Self-Expression through Clothing



The following excerpts concern choices people made about their clothing.

The first is from John Pory, the Secretary of Virginia, describing the clothes people wore at Jamestown in 1619.

The second is a list of items that Capt. John Smith recommended (in 1624) for Englishmen to bring with them if they were planning to become colonists at Jamestown.

The third is Benjamin Franklin's description (1777) of his own appearance in France while he was persuading the French to support the Americans against the British.

The last is a description of Samuel Clemens' clothes late in his life (written in 1907 by a friend of his).

N.B.The paragraph numbers provided are not part of the original documents.

 

John Pory, letter to Sir Dudley Carleton, Sept. 30, 1619

(excerpts from the electronic version found at  American Journeys)

{1} All our riches for the present doe consiste in Tobacco, wherein one man by his owne labour hath in one yeare raised to himselfe to the value of 200l sterling; and another by the meanes of sixe servants hath cleared at one crop a thousand pound English. These be true, yet indeed rare examples, yet possible to be done by others. . . .

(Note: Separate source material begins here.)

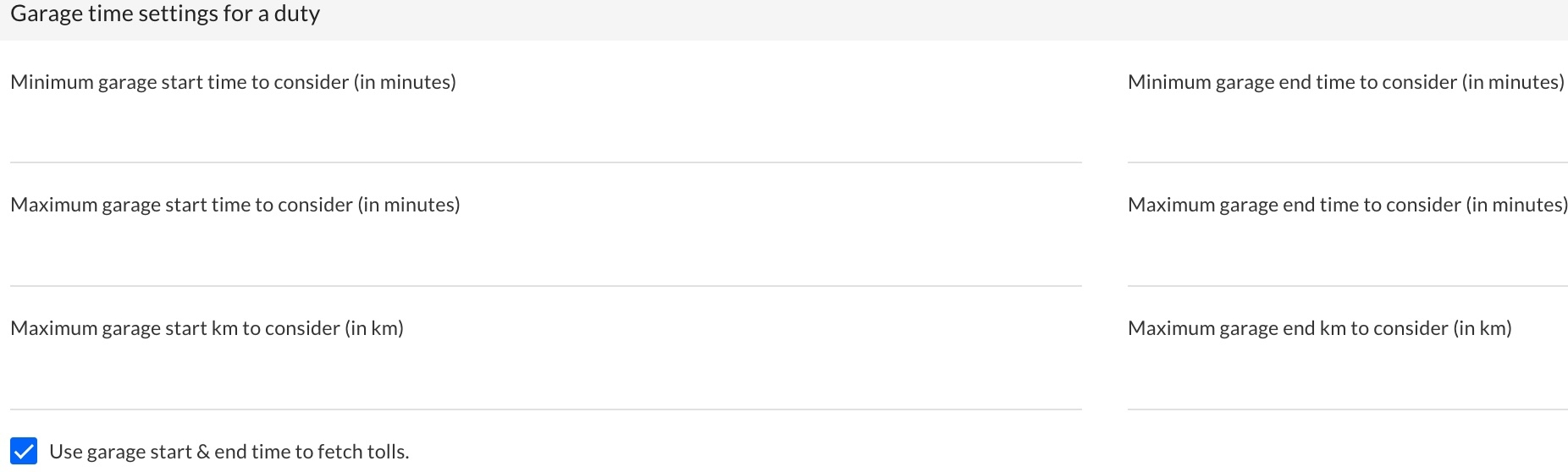The width and height of the screenshot is (1568, 472).
Task: Focus the Maximum garage end km input field
Action: pyautogui.click(x=1348, y=379)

{2} Nowe that your lordship may knowe, that we are nto the veriest beggers in the worlde, our cowekeeper here of James citty on Sundays goes accowtered all in freshe flaming silke; and a wife of one that in England had professed the black arte, not of a scholler, but of a collier of Croydon, weares her rough bever hatt with a faire perle hatband, and a silken suite thereto correspondent. But to leave the Populace, and to come higher; the Governour here, who at his first coming besides a great deale of worth in his person, brought onely his sword with him, was at his late being in London, together with his lady, out of his meer gettings here, able to disburse very near three thousand pound to furnishe himselfe for his voiage.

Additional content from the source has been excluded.